___ Document text

Massachusetts church vigil ending after 11 years

A sign marks the vigil at St. Frances Xavier Cabrini Roman Catholic Church in Scituate, Mass., on July 22, 2015. Photo courtesy of REUTERS/Brian Snyder/File photo *Editors: This photo may only be republished with RNS-CHURCH-VIGIL, originally transmitted on May 23, 2016.

(RNS) After 11 years of defiantly occupying a parish building that the Archdiocese of Boston ordered closed in 2004, the people of St. Frances X. Cabrini Church in Scituate, Mass., are finally handing over the keys.

The tenacious protesters, angry their parish would be closed in the wake of the clergy sexual abuse crisis, lost their final Hail Mary bid to reopen the church May 16 when the U.S. Supreme Court declined to hear their case.

Having pursued all viable options, including a petition under canon law that was denied by the Vatican, the group plans to vacate after a final worship service on Sunday, May 29, according to Jon Rogers, co-founder of the Friends of St. Frances vigil group.

“We made a promise when we started this process that we would exhaust every avenue of appeal, and we have,” Rogers said.

Working in shifts, a core group of some 100 parishioners has kept vigil 24/7 since Oct. 26, 2004. They stored food in a pantry, kept sleeping bags in drawers and took turns sleeping overnight in a former confessional-turned-guest room. Just one rule applied: Don’t let the archdiocese come in and shut us down.

Reopening the parish was not their only goal. They were also determined to prevent the archdiocese, which agreed to an $85 million settlement with clergy sexual abuse victims in 2003, from taking possession and replenishing its coffers by selling off the 1960s-era church building and its 30 valuable acres in an upscale suburb on the coast.

The parish was one of nine in the Boston area where parishioners refused to leave when the archdiocese undertook a massive restructuring that would shutter about one-fifth of its 357 parishes.

Four of those vigils lasted at least four years, including one in Wellesley that endured until 2012. When Cabrini is vacated, the last of the Boston area vigils will be over, but allies say the impact is not finished.

“They set out deliberately to test both the civil law system and the canonical law system to the absolute limit, and that’s what they’ve done,” said Peter Borre, an adviser to parishes resisting closure through the church’s canon law system.

“They have become the poster boys and girls for parishioners who won’t go quietly. And I think this has caused a change in attitude in Rome.”

For years, the archdiocese tried in vain to persuade the Friends of St. Frances to leave. When those efforts failed, the archdiocese sued to take possession and won, including two appeal verdicts. Now the church is ready to move on from what’s been a difficult, drawn-out chapter.

“Given the denial of the Friends of St. Frances Cabrini’s petition, we ask them to end their vigil and leave the property within 14 days in accordance with the agreement filed with the Superior Court,” the archdiocese said in a statement. “The parishes of the archdiocese welcome and invite those involved with the vigil to participate and join in the fullness of parish life.”

______
___ Given data

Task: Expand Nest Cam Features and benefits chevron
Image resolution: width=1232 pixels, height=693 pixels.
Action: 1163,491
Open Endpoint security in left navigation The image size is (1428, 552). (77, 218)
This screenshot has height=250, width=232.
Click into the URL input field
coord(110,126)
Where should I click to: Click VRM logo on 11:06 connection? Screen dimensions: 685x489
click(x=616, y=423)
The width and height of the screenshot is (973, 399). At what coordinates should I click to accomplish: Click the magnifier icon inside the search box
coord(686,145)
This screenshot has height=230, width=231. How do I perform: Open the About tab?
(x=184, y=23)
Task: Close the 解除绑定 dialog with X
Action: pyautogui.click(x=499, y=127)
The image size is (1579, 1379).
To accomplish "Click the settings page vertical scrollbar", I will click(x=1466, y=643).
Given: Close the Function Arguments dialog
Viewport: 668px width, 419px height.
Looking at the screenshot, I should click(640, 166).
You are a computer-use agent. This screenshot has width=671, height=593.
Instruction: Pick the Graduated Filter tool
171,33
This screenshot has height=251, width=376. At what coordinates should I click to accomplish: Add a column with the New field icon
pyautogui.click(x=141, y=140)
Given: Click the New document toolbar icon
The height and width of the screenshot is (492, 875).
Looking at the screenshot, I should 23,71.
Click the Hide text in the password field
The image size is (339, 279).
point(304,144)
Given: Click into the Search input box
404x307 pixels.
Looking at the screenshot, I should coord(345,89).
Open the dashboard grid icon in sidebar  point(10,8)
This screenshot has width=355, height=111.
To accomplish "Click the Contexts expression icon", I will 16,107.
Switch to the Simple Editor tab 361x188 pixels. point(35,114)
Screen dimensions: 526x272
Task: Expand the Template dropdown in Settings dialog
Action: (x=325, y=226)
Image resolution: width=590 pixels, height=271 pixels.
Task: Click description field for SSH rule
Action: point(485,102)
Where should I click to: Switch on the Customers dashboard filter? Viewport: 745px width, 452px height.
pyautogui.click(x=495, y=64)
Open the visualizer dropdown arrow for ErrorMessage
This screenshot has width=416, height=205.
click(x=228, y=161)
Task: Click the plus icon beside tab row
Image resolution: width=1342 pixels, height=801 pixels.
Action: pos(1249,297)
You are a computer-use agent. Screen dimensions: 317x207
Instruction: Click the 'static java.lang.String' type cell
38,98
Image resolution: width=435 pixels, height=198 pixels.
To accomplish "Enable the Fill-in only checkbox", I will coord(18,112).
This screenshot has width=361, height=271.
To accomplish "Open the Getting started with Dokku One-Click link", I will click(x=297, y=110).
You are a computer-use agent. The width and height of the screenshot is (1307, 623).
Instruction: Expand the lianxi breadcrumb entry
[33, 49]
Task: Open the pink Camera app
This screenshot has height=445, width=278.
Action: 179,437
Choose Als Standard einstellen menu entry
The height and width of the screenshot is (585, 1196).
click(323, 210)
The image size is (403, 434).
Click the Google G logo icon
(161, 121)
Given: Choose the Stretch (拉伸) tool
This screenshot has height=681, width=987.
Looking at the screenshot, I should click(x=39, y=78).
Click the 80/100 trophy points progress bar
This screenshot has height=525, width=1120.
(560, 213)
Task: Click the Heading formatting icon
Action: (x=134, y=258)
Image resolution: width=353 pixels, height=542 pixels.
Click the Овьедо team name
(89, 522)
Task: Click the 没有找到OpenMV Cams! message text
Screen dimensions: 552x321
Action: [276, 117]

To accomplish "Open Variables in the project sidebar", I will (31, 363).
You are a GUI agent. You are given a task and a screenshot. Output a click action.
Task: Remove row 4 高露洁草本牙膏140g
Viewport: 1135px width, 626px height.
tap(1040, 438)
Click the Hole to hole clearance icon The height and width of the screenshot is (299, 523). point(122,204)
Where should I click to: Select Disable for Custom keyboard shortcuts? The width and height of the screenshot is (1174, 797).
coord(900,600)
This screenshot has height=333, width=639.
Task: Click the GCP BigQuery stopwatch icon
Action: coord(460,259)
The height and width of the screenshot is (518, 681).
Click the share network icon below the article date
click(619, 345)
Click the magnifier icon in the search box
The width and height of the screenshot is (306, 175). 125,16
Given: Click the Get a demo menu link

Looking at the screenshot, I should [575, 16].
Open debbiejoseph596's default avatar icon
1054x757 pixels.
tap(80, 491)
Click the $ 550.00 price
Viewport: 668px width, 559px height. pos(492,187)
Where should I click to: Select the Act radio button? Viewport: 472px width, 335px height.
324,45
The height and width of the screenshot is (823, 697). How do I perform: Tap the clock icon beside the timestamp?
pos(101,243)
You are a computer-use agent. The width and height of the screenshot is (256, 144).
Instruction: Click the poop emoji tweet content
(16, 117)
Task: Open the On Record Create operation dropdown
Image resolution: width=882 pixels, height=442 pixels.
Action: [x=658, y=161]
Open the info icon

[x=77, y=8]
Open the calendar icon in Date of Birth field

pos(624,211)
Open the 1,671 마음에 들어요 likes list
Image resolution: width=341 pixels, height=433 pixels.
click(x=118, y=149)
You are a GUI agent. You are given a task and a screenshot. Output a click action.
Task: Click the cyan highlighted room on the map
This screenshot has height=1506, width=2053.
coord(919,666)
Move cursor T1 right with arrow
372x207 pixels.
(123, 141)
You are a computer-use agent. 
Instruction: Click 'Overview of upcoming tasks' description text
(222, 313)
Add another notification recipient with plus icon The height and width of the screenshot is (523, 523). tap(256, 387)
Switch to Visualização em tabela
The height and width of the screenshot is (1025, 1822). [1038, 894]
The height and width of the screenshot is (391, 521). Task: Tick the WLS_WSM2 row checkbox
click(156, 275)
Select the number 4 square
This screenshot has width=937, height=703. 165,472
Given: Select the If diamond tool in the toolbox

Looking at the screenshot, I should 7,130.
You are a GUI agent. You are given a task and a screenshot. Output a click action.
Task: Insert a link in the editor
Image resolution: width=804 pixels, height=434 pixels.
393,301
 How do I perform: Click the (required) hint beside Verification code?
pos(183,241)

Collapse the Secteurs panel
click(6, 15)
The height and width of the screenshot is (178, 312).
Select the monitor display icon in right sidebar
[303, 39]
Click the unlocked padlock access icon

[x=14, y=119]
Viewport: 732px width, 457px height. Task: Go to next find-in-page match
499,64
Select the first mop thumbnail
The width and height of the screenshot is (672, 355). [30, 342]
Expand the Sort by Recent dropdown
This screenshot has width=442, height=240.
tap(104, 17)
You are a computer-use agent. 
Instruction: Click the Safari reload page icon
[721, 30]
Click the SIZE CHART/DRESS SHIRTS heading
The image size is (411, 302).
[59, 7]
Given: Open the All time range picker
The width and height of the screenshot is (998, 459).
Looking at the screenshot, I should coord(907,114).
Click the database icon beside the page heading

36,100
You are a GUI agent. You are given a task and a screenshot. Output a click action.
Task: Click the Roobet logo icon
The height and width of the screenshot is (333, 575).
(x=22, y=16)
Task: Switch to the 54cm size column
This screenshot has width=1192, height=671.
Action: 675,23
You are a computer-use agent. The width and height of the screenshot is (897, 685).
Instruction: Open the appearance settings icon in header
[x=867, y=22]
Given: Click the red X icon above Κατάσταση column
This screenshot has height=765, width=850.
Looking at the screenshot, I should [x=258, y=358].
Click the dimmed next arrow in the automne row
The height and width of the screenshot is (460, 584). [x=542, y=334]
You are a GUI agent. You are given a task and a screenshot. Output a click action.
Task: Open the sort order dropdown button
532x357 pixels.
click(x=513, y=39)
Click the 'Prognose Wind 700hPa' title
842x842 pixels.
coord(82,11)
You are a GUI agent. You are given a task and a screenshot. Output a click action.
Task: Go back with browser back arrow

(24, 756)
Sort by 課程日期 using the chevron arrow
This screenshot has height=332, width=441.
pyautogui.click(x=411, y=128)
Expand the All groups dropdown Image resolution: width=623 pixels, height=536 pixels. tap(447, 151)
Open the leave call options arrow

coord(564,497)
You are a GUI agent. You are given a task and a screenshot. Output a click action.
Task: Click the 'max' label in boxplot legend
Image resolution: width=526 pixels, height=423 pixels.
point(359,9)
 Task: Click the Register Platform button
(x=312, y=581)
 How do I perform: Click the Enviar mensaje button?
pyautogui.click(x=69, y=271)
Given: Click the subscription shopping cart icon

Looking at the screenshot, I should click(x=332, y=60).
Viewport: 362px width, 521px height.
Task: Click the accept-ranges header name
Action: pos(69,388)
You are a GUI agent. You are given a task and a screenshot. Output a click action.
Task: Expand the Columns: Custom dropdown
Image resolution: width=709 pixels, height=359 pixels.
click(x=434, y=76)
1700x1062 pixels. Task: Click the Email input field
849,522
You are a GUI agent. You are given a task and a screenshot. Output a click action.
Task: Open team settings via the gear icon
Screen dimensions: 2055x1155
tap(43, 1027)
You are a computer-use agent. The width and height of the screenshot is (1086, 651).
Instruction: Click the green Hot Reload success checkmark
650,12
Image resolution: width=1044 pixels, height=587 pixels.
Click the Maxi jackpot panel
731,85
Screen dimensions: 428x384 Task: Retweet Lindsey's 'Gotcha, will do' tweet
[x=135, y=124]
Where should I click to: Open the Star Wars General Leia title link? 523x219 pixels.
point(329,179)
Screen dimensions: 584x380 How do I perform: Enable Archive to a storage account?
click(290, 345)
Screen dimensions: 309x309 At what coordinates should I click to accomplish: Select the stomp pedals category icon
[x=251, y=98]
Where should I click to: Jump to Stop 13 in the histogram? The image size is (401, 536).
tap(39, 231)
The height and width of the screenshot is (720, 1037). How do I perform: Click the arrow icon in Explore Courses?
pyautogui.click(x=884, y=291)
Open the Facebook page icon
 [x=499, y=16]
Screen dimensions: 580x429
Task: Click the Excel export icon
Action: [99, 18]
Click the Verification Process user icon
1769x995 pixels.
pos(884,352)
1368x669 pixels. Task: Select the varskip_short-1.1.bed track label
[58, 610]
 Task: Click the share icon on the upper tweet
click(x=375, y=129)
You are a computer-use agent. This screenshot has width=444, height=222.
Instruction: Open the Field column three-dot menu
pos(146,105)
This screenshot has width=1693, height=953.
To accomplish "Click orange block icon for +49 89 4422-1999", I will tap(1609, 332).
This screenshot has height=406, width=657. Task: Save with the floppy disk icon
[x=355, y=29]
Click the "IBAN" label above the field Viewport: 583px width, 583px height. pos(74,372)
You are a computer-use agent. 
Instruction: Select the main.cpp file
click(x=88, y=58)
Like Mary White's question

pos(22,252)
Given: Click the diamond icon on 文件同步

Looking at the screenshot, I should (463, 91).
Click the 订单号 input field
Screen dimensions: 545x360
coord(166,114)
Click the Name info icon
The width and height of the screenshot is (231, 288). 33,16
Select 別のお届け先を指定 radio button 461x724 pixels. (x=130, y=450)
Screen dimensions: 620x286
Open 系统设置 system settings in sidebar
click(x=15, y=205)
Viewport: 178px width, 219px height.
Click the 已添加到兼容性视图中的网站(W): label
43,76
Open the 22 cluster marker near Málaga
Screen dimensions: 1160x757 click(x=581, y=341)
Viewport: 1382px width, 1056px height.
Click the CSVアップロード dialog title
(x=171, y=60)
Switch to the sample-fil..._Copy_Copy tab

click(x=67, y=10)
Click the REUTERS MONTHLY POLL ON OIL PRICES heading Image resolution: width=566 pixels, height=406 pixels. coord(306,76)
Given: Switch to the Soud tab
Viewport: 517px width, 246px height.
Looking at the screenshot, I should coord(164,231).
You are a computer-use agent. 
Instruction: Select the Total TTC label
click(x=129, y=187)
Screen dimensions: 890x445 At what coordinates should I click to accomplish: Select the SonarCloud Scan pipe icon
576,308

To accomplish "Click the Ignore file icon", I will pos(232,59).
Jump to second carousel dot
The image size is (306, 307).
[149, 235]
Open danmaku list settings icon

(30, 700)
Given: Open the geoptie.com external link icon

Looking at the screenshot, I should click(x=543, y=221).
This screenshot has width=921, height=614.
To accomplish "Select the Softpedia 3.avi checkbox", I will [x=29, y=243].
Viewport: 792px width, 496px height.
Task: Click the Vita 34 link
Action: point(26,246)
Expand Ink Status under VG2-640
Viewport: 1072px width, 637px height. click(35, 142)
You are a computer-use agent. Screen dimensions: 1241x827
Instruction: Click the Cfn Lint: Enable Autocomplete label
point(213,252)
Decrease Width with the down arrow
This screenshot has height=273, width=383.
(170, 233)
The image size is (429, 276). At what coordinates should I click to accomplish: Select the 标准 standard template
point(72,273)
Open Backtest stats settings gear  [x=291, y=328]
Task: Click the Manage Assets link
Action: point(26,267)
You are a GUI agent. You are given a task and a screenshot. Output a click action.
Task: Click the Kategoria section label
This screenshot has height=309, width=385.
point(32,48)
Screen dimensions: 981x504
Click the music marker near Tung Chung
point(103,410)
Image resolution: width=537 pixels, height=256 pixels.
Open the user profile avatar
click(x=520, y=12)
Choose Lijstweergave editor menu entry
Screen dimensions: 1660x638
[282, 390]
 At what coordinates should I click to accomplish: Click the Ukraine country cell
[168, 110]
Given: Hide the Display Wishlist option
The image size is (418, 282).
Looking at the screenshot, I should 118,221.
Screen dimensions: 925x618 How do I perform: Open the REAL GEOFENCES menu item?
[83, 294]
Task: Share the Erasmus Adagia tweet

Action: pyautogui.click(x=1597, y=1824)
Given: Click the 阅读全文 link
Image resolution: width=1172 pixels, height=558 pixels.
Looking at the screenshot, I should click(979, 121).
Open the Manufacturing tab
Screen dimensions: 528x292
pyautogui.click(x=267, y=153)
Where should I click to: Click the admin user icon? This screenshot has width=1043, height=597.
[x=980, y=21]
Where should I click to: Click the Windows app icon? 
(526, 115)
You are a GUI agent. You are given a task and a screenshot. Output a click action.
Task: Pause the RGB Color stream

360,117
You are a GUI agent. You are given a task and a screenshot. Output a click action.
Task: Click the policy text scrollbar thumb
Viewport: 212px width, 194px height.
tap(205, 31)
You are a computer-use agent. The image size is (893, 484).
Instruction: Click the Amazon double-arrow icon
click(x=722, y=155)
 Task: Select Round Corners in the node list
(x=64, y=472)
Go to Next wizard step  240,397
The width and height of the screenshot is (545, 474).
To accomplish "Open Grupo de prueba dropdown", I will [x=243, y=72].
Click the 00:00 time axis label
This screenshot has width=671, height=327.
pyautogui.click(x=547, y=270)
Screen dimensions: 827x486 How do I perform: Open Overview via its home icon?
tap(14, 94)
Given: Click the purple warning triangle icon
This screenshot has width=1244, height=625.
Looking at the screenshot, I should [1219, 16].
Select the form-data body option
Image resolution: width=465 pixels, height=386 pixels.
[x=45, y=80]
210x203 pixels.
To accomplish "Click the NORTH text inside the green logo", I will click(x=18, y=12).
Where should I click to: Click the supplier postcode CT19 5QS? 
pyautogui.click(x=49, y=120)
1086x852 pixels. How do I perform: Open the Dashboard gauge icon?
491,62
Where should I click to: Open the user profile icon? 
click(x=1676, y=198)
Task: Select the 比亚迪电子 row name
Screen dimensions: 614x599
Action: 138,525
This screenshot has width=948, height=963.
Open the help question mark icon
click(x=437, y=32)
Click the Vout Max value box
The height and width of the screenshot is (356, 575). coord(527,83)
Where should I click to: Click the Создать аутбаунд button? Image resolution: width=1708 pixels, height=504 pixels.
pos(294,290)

______

* [Problems]:
(a) From the article about the Massachusetts church vigil, repeat everything from "The parish was one" down to "is not finished.".
(b) According to the article about the Massachusetts church vigil, on what date did the parishioners start keeping vigil around the clock?
(c) Take the article about the Massachusetts church vigil further, picking up after its last sentence.

* [Results by task]:
(a)
The parish was one of nine in the Boston area where parishioners refused to leave when the archdiocese undertook a massive restructuring that would shutter about one-fifth of its 357 parishes.

Four of those vigils lasted at least four years, including one in Wellesley that endured until 2012. When Cabrini is vacated, the last of the Boston area vigils will be over, but allies say the impact is not finished.

(b) Oct. 26, 2004

(c)
Those who’ve kept vigil have no plans to join another archdiocesan parish, Rogers said. Nor will they end their uninterrupted pattern of gathering weekly for Mass. But changes are in store as the congregation morphs into what Rogers calls “an all-inclusive, independent Catholic church” with no Roman Catholic affiliation.

Parishioner Maria Alves knits while sitting vigil at St. Frances Xavier Cabrini Roman Catholic church in Scituate, Massachusetts on July 22, 2015. Photo courtesy of REUTERS/Brian Snyder/File Photo *Editors: This photo may only be republished with RNS-CHURCH-VIGIL, originally transmitted on May 20, 2016.

Parishioner Maria Alves knits while sitting vigil at St. Frances Xavier Cabrini Roman Catholic Church in Scituate, Mass., on July 22, 2015. Photo courtesy of REUTERS/Brian Snyder/File Photo *Editors: This photo may only be republished with RNS-CHURCH-VIGIL, originally transmitted on May 23, 2016.

Newly reconstituted as The Church of America, the congregation will hold its first worship service on June 5 at a rented facility in Scituate. Holy Communion will be done differently. At Cabrini for the past 11 years, churchgoers have received elements consecrated in advance by sympathetic priests and administered by laity. At The Church of America, clergy from various denominations will take turns presiding, as will former Catholic priests who left the priesthood to get married.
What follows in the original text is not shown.